Merchant City Festival

Merchant City Festival

Glasgow

Mary Brennan

With a hop, skip, and a jump - it's playtime! And as we loll back in deck chairs, enjoying Stillmotion's dancers Penny Chivas, Melanie Forbes-Broomes and Scott Houston, in their natty tartan outfits (by Jennie Loof), the children's game of hopscotch becomes a clever choreography of leaps, bounds, balances and brinkmanship.

But there's more to Brian Hartley's Scotch Hoppers than a frisky dance on a specially laid out playground. These live performances are a reminder of the fun that can be had from simple, some might say old-fashioned, games.

That fun really comes into its own when onlookers of all ages are invited onto the site in Parnie Street. Nimble young feet soon have the merry measure of joining up the dots painted on the ground, or of using the round wooden "slices" as stepping stones to the other toys that subtly encourage little ones to develop skills and co-ordination through play.

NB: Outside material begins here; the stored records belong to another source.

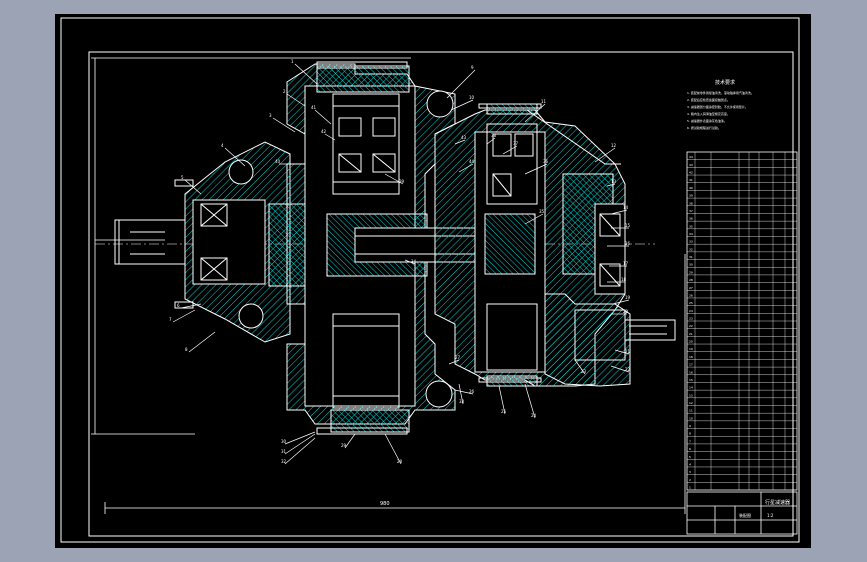  Describe the element at coordinates (691, 280) in the screenshot. I see `bom-row-number: 28` at that location.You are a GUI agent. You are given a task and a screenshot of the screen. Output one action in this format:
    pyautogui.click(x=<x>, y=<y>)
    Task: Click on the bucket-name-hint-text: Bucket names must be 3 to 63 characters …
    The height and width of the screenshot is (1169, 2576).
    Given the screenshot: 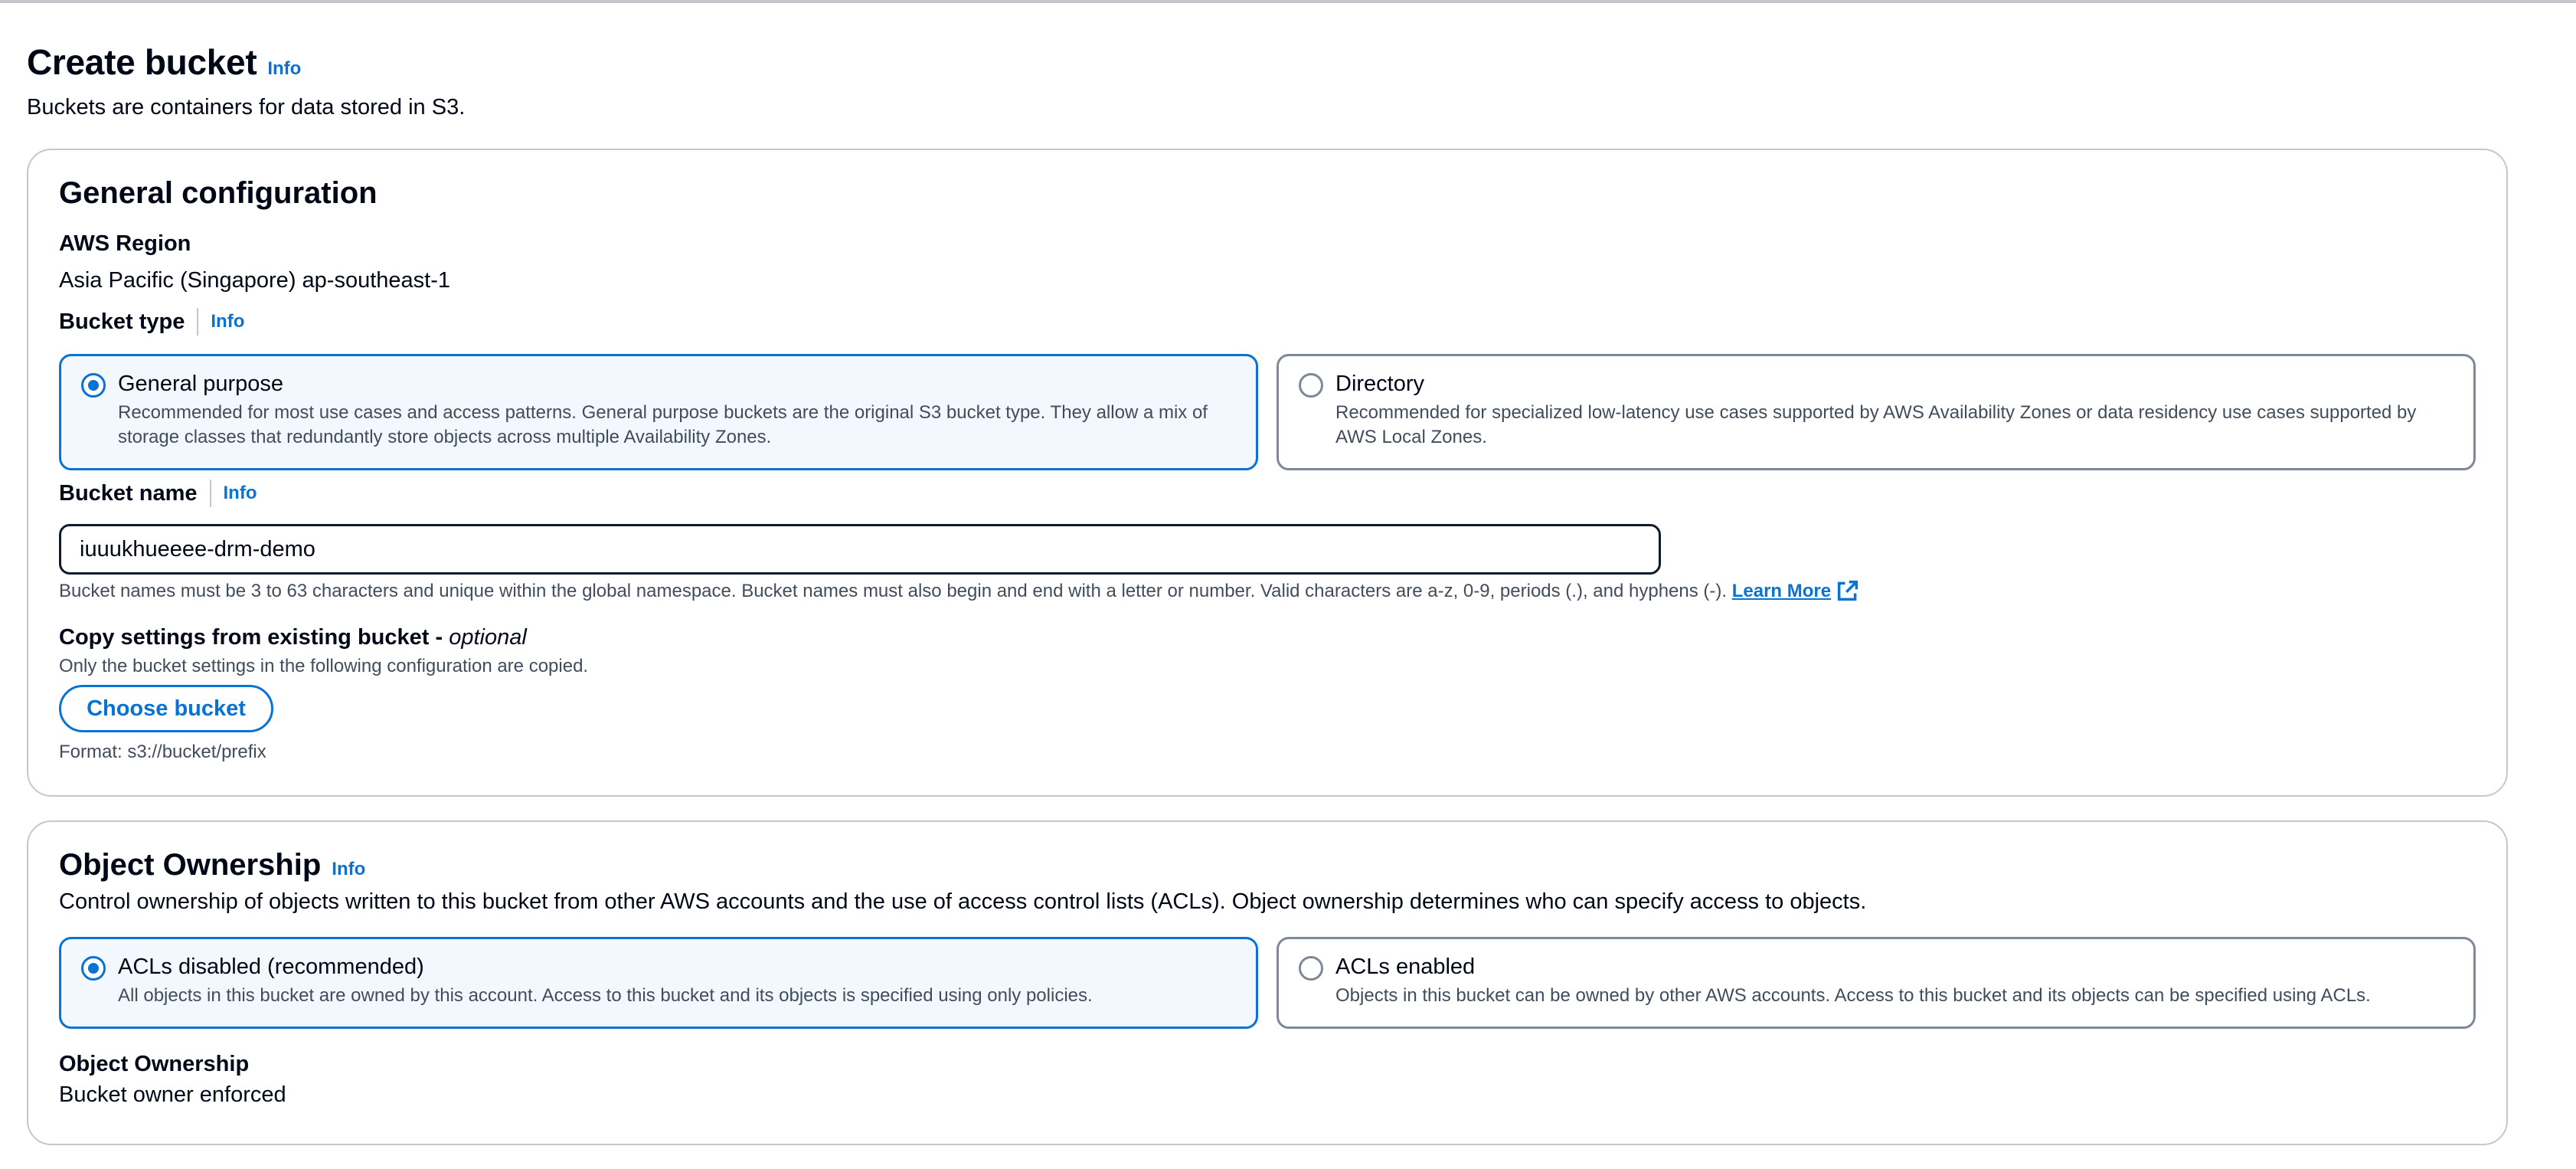 What is the action you would take?
    pyautogui.click(x=894, y=591)
     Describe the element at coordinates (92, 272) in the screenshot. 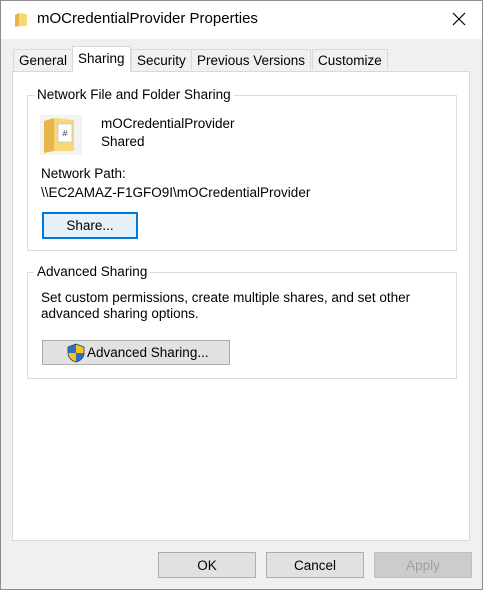

I see `advanced-sharing-group-title: Advanced Sharing` at that location.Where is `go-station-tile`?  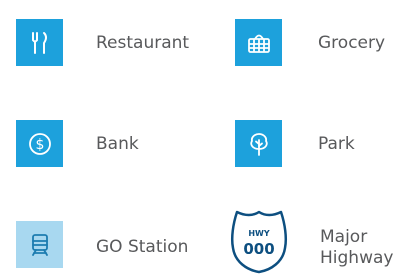
go-station-tile is located at coordinates (40, 244).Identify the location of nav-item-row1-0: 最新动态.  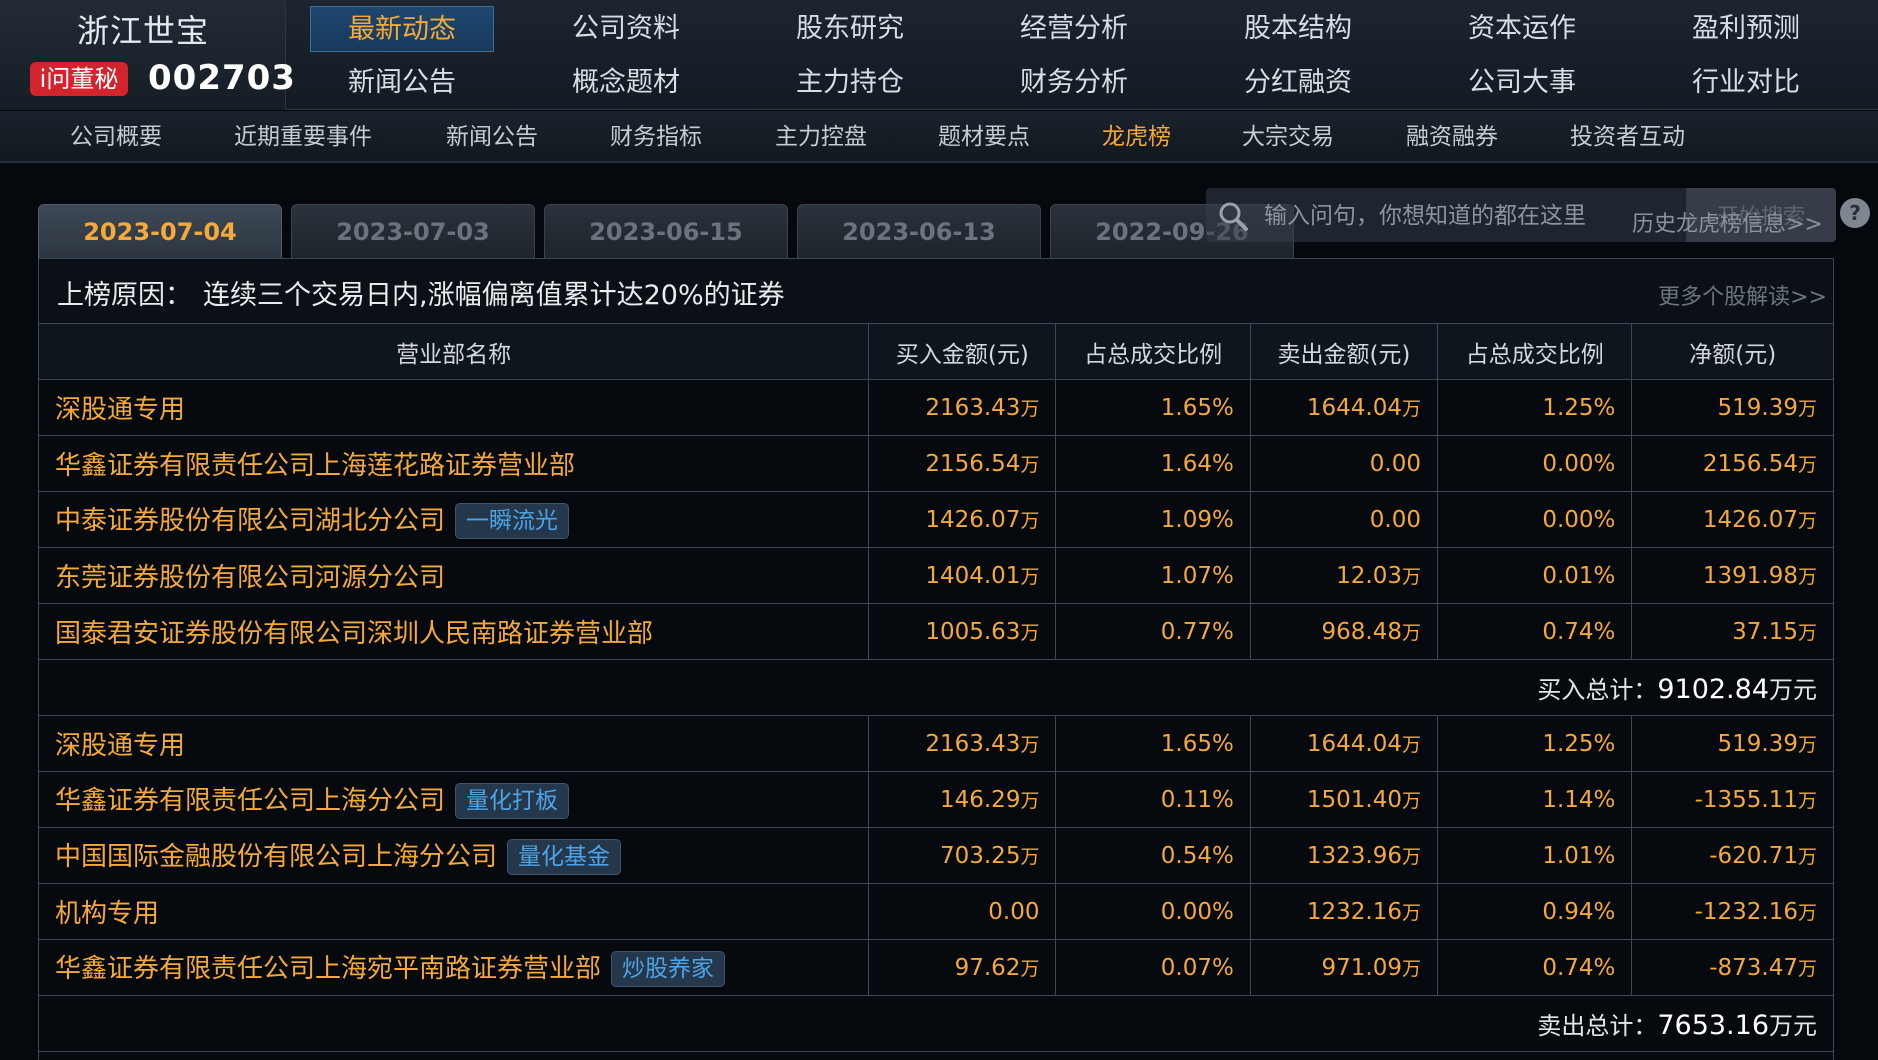
(402, 29).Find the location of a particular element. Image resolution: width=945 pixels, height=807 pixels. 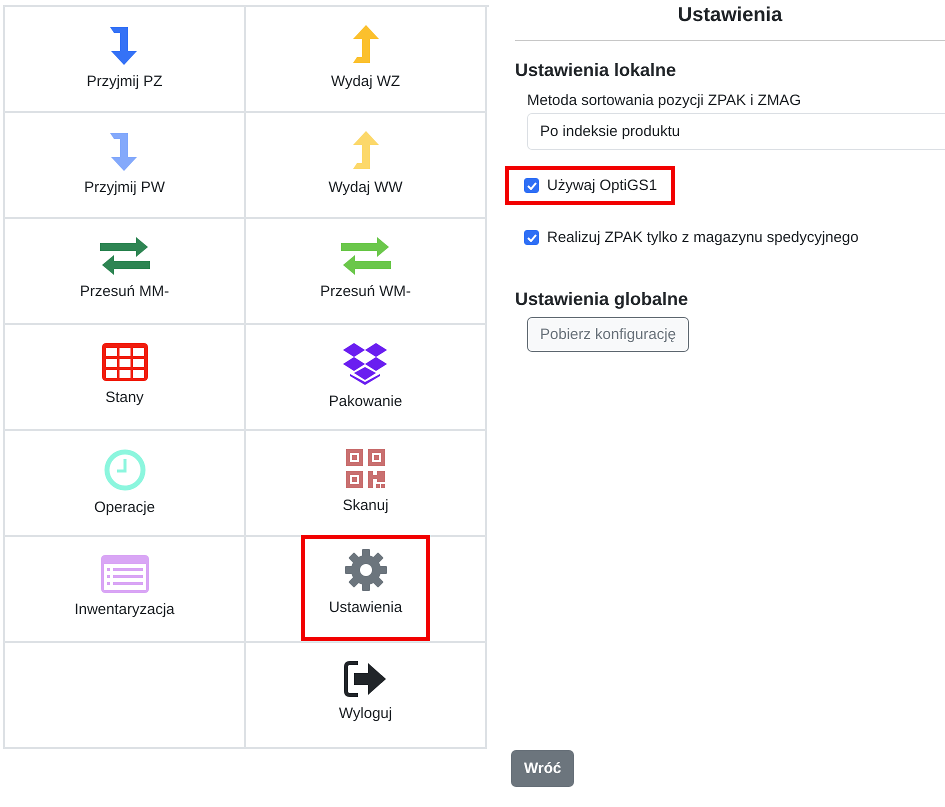

checkbox-row: Używaj OptiGS1 is located at coordinates (590, 186).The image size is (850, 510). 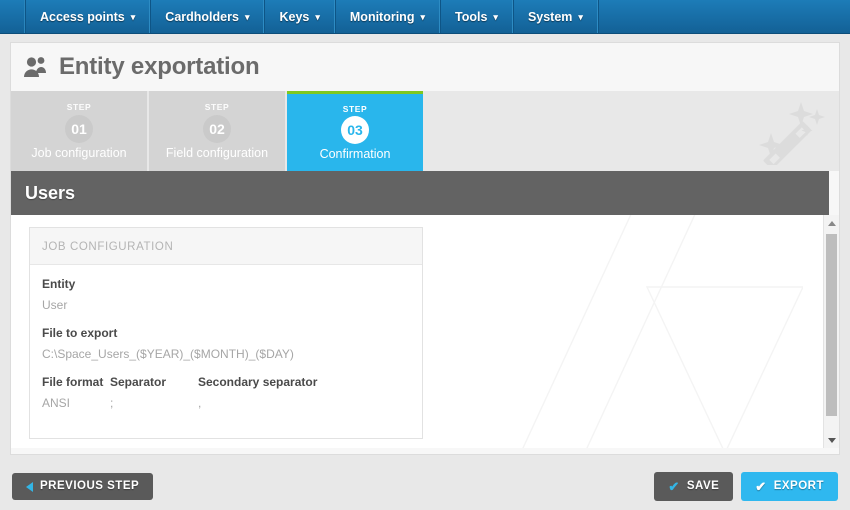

It's one of those seemingly simple family-friendly attractions where a huge amount of thought has gone into the props, the movement, and the soundscore. No tartan need be worn. It runs until Sunday, with live shows at the weekend.

Sadly, some of the other highlights staged by Surge within the festival have ended their run. Those who ventured into the Ramshorn Graveyard last Saturday were rewarded by the phantasmagorical spectacle of Polleniser where a chivvying martinet (Alex Rigg) released a clutch of exquisitely grotesque "spores" in fabulously intricate costumes - their aim to spread the much-needed pollen of imagination among us.

Add a dub band in the garb of mediaeval troubadours, a wandering cellist - half-man, half-plant - who wheedled strange noises from his own throat, and the graveyard was suddenly seeded with the energies of febrile creativity and regeneration.

Elsewhere, it was possible to get swallowed by the big metal Whale operated by Talking Birds. Inside was a miniature theatre and a brief encounter with lovelorn submariner Jonah, whose pleading letter of regrets folded into the shape of a little whale.

Another metal structure, an open-work cube of scaffolding poles, kept Motionhouse's dancers Captive amid the crowds in Brunswick Street. Two men and two women went full pelt under a blazing sun, scaling the walls, clashing with the other inmates, exploding into rages, subsiding into desperate hugs. Was it a prison? A zoo? A mindset? All bets were on, in a piece of emotionally charged dance theatre as blisteringly intense as the sun overhead.